On their return from the third excursion, Scott and Irwin mounted the ladder to get into the space craft. They left the Rover and other equipment outside, and while looking at them Scott thought that how these things and their footprints might continue to stay behind them on the moon forever, as the vacuum of the “lifeless realm” knew only “negligible decay”. They thought of the new US programme to send space ships to other planets like Mars after discontinuing the moon visits which made them realize that perhaps that was the last visit to the moon and thus their lunar machines, products of human workmanship that bore historical interest, might remain on the moon uninterrupted for ages and ages.
From the ladder Scott viewed the earth which appeared to be a bright sphere in the dark space. It was “so blue, so beautiful, so beloved” but in the danger of facing environmental problems and shortage of food and energy. He and other spacemen believed that space exploration might help humanity to discover newer and better resources.
They were proud as they had completed their program but along with it they were concerned about the fate of the earth and its inhabitants. They thought to include few more items in the things they were leaving behind them on the moon. They presume that those all things would be an epitome of their age in the ongoing human life. They thought that in the coming ages the astronauts belong from other parts of the world might find their leftovers, their track and their machinery. They left there a plate of aluminum which bore a picture of the two hemispheres of earth, engraving of the name of space craft and list of the crew and the date of their task. They left all those things to make the future visitors on the moon understand, by the foot prints and the devices, that what type of beings they were and what were their original whereabouts. They also left a falcon feather and a four-leaf clover to represent fauna and flora respectively on earth.

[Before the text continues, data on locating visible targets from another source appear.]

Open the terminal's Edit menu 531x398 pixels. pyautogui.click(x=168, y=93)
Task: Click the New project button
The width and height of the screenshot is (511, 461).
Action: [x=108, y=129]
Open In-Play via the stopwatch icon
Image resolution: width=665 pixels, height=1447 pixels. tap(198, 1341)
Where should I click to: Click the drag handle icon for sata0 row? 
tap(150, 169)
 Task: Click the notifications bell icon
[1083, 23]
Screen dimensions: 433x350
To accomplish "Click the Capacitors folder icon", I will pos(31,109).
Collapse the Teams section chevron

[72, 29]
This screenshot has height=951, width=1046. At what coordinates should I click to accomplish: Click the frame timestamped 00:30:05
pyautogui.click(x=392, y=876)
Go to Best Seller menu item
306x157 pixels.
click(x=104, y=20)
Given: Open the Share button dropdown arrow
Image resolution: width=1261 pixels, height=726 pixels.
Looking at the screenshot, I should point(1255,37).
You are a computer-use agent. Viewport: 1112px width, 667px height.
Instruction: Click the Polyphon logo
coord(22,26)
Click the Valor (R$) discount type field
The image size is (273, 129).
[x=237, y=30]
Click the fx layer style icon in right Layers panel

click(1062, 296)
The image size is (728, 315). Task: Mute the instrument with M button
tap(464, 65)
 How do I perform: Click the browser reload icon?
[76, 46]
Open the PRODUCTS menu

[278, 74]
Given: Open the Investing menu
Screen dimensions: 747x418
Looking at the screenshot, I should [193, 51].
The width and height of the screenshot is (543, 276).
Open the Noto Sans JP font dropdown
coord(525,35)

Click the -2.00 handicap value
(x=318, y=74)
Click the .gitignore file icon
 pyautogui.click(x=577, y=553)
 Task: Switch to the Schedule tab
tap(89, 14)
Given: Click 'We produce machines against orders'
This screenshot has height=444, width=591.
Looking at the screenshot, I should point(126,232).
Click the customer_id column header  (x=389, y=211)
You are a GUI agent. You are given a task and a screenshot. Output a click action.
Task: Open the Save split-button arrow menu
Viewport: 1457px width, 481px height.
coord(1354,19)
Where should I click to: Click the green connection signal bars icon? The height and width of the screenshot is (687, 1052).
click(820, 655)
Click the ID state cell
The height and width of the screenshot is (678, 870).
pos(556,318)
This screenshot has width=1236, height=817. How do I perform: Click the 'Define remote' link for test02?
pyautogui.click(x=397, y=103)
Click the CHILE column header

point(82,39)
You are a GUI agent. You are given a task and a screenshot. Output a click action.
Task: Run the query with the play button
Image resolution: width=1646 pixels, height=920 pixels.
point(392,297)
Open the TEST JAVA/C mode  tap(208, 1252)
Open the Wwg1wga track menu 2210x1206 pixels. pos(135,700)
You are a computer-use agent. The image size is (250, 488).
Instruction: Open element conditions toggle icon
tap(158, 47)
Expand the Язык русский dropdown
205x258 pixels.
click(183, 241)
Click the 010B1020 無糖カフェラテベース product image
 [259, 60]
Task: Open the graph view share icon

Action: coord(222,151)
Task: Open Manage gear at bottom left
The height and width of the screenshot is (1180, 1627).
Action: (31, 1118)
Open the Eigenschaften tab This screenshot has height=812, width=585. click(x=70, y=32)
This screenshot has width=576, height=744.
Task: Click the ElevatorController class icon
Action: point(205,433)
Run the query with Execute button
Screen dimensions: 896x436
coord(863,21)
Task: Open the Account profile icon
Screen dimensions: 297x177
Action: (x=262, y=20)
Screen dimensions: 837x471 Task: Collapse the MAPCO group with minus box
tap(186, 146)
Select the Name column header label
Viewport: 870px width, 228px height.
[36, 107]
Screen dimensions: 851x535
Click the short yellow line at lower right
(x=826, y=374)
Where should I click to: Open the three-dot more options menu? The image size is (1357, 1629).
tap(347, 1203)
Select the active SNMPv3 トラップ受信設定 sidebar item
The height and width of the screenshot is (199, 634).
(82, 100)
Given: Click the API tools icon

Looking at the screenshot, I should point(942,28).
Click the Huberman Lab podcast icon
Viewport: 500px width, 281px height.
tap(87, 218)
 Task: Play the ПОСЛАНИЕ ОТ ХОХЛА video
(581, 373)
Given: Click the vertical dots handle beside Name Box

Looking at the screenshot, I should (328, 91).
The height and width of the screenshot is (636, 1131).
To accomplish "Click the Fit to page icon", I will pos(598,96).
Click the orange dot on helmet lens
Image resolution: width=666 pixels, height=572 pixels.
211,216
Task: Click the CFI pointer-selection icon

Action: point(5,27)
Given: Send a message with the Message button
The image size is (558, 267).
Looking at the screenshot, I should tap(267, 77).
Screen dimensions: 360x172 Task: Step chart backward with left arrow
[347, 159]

They also placed in a hollow in the moon dust a figure of a man in space suit and another metal plate with the name of the fourteen Russian and American spacemen who had participated and given their lives in space exploration. Then they placed the Holy Bible in the hollow. Scott has assigned historical importance to the objects and equipment left behind on the moon.
They had finished there task and were ecstatic and exhausted. Their scientific expedition reached the end with a great success. They presented a summary about their mission and its accomplishments and finally the group of astronauts dispersed.
Two years later, working in the Lyndon B. Johnson Space Centre near Houston, Scott thought of his three day stay on the moon. He remembered everything and could recall it bit by bit but it was amazing for him rather unbelievable that he had really trodden on the moon.
Now and then, while walking or driving along a Texas road in the US on an autumn night, Scott looks at the moon that appears “bright and proud over the clouds”. He notices the largest circular splotch on the silvery moon, Mare Imbrium- the big crater, which reminds him of the time when he landed on to its edge. He feels that he may not return to the moon ever on which his thoughts get filled with a rush of reminiscence as he misses the moon which had become a home-like place. Whenever he looks towards the moon he views something brilliant instead of void and unfriendly on which man stepped into a never ending limit.